Content starts

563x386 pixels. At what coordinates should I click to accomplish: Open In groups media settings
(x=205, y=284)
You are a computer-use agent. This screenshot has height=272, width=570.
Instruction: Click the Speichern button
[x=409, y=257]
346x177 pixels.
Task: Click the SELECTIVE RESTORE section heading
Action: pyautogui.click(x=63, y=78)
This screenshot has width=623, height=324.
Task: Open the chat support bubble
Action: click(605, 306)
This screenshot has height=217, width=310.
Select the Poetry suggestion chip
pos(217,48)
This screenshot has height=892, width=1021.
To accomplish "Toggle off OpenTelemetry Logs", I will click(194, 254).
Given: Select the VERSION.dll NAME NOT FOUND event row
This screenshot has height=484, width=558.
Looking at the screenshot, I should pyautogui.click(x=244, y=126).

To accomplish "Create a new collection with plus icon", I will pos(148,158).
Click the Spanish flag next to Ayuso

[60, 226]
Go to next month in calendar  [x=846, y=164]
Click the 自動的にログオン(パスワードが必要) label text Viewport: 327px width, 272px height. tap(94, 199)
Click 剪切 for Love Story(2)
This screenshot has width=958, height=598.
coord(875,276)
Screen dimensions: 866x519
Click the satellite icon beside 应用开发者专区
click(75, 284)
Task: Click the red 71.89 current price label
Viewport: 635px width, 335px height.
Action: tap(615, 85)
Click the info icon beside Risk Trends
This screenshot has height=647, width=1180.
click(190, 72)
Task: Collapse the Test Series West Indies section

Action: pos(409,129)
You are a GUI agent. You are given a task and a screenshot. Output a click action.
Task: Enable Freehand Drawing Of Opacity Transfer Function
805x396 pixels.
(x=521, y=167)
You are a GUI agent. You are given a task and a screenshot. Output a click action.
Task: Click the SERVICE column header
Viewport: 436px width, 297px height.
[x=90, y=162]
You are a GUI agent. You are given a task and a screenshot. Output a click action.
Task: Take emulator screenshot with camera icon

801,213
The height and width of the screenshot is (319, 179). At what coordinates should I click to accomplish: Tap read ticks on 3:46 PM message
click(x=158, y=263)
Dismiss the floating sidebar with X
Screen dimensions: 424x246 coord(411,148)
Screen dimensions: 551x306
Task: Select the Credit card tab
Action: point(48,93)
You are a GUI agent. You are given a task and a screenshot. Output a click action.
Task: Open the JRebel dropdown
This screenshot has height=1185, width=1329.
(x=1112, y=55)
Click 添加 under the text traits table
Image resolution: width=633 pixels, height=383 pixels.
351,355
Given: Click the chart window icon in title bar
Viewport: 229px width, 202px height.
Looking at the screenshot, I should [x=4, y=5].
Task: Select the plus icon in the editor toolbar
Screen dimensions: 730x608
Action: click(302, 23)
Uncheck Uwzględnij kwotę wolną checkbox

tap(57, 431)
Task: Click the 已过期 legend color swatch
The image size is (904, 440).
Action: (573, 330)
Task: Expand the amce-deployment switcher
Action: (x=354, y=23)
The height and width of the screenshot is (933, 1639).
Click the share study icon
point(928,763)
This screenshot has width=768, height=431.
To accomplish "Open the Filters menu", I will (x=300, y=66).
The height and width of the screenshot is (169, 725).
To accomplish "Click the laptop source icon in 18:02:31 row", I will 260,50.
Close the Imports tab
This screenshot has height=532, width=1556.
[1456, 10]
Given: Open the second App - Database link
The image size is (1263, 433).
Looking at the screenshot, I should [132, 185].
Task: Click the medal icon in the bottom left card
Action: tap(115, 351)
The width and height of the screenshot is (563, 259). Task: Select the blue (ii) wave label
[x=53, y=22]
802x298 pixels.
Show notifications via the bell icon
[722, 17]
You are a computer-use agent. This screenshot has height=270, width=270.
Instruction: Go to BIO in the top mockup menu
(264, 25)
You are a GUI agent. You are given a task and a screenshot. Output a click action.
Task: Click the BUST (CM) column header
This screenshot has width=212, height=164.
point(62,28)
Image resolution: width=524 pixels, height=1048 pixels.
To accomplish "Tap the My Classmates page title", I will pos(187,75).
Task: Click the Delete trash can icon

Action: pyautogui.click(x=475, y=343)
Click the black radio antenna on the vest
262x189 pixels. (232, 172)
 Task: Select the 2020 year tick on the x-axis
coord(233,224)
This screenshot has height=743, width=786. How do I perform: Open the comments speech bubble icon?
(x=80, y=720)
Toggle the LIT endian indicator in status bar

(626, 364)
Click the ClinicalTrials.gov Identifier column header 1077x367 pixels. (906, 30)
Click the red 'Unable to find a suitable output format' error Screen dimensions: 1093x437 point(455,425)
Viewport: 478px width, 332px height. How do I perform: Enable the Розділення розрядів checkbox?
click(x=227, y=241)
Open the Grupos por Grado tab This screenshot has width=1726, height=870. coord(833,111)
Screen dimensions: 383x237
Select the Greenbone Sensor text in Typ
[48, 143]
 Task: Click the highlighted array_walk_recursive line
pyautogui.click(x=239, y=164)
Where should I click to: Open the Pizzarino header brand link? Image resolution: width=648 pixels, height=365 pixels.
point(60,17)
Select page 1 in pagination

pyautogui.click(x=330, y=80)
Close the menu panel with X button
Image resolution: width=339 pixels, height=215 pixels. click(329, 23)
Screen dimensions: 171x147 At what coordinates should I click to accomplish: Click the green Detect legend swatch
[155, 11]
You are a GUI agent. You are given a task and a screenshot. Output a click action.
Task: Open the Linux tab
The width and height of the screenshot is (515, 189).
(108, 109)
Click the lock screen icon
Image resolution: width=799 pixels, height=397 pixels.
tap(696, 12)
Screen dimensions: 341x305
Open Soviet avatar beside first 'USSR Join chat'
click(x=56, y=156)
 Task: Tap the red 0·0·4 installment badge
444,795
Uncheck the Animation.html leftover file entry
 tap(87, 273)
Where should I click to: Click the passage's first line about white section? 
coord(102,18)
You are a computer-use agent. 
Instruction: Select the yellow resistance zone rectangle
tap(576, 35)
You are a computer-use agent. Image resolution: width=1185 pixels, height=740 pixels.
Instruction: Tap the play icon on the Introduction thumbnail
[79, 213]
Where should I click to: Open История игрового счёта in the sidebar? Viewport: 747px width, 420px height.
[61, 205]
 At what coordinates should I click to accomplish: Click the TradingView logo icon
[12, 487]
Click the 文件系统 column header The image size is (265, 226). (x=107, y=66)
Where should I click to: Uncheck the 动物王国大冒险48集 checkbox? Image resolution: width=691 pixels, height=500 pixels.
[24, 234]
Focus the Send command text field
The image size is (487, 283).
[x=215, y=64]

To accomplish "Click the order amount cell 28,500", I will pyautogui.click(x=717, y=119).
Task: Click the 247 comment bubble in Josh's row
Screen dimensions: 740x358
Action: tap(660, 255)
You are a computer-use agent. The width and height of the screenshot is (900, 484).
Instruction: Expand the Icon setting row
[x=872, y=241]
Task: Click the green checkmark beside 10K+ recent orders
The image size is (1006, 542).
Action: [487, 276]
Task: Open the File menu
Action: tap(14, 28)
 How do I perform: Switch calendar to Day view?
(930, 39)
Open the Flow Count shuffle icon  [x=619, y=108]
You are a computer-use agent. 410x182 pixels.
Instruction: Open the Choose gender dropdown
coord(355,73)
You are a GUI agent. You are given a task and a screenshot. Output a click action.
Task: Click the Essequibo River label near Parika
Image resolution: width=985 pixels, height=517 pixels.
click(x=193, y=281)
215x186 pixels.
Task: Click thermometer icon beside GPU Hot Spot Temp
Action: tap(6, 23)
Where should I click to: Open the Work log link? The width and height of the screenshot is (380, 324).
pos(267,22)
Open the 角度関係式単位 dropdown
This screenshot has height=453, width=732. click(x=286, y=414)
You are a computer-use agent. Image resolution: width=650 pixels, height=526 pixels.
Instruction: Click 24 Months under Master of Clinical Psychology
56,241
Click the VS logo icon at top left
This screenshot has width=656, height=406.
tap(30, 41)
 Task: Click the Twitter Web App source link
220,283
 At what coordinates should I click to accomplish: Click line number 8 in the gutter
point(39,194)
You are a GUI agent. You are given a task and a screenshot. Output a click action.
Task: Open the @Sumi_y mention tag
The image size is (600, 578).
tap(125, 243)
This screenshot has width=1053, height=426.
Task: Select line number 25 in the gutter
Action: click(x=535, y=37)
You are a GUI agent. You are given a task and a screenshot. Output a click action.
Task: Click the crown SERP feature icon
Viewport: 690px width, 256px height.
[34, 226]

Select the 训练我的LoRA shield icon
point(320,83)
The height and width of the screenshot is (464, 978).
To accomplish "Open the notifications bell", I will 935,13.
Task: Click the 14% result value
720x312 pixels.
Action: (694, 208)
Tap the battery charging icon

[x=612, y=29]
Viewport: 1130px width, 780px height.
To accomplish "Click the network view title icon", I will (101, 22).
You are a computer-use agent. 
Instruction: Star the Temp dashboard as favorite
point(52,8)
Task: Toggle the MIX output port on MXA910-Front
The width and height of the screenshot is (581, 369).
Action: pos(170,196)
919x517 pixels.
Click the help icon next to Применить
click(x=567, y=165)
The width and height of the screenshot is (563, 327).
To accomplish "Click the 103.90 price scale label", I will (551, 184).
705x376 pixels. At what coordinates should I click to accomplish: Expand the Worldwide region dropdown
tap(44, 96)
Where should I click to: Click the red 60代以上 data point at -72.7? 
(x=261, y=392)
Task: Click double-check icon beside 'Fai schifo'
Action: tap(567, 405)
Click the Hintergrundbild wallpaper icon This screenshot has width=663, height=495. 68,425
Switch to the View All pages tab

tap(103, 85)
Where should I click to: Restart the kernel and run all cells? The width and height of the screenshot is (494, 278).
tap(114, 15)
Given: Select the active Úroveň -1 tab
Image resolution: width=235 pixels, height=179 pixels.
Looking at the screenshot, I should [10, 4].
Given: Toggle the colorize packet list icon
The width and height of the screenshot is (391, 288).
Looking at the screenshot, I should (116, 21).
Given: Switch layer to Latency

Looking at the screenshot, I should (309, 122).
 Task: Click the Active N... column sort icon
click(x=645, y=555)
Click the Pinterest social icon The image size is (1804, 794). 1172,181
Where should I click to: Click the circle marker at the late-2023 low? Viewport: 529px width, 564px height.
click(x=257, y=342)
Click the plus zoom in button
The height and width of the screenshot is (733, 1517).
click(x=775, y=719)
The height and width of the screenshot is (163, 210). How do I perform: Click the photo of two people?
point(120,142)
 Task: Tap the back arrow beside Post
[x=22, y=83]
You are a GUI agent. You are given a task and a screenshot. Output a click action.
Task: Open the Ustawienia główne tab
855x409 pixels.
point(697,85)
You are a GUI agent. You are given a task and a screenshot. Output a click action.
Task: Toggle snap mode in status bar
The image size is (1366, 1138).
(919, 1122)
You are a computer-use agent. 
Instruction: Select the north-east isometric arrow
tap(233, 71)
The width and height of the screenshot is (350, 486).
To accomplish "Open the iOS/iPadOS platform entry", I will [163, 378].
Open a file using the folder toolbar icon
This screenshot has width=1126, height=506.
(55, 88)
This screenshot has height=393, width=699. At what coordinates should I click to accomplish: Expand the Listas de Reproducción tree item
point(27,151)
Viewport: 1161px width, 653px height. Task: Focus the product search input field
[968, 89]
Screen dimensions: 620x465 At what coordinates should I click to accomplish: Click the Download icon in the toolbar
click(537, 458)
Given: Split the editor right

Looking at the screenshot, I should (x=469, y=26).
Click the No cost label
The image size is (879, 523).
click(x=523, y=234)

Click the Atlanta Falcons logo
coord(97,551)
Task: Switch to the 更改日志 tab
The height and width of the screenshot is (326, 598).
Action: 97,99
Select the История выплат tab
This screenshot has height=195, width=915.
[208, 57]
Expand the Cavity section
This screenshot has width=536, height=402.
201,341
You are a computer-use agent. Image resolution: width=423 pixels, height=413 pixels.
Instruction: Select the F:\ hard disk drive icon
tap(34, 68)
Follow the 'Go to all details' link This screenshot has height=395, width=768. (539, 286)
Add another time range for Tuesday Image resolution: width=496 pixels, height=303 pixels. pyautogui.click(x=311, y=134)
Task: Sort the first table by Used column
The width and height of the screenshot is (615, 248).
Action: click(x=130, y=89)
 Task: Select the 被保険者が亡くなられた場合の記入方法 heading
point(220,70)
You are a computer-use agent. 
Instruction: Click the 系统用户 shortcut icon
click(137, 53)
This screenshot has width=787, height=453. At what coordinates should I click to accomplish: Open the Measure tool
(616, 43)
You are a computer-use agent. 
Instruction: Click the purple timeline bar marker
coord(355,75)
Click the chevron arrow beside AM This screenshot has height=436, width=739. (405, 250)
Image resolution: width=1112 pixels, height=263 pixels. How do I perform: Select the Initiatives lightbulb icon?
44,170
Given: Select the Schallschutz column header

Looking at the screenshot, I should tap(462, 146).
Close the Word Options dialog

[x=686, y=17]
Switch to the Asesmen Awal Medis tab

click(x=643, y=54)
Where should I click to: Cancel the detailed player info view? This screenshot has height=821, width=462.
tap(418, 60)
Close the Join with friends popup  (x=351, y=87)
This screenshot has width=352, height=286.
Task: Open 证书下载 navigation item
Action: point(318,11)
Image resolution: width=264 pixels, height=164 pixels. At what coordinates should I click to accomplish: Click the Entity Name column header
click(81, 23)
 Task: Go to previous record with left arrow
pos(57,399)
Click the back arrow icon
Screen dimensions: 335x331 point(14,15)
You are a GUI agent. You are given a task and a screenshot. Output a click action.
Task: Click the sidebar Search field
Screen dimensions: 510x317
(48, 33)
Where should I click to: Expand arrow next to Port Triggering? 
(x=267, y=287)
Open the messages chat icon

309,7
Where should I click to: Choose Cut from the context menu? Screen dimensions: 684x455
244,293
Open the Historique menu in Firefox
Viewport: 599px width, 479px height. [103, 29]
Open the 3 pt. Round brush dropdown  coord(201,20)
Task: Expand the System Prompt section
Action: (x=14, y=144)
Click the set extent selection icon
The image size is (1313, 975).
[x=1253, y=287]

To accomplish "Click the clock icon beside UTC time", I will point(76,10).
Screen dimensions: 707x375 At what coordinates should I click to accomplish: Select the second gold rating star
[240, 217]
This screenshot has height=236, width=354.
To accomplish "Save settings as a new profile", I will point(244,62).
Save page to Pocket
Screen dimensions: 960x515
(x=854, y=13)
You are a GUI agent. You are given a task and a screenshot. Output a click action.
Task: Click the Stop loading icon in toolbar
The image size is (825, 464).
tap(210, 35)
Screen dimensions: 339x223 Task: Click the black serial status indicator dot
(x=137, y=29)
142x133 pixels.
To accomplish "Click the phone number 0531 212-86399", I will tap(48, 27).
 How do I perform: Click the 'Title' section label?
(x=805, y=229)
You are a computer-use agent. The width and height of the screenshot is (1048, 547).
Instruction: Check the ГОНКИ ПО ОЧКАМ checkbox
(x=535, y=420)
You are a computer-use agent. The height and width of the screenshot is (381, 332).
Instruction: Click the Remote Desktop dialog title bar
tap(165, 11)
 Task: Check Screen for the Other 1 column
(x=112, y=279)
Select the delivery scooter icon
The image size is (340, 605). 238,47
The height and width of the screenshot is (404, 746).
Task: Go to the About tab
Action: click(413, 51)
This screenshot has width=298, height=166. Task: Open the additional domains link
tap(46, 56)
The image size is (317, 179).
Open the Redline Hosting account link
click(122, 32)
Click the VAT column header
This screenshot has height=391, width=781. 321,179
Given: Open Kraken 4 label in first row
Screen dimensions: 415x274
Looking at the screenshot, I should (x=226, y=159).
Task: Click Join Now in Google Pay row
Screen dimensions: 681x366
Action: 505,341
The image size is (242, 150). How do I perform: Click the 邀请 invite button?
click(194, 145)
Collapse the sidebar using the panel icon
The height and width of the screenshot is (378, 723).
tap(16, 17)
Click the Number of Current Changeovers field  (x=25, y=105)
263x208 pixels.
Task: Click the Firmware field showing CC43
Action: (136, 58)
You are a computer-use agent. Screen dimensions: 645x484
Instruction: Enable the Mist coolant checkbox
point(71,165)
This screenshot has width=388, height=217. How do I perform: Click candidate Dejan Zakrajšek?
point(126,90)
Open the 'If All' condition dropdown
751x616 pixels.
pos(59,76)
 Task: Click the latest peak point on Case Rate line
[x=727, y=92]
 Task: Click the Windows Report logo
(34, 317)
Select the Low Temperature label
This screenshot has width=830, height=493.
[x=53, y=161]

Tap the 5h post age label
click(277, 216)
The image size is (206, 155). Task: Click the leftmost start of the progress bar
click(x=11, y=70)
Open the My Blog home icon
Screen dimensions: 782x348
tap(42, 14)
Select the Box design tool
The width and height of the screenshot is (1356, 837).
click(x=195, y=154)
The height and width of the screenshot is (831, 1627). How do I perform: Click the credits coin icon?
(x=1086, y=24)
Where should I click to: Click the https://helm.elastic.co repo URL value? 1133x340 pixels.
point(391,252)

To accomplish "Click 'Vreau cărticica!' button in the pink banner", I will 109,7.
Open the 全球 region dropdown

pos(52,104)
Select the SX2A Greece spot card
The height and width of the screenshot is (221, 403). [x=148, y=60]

Content ends

__The task__. Lines holding the string "price" in the records: how many are there? Give only the number.

__Answer to this exercise__. 2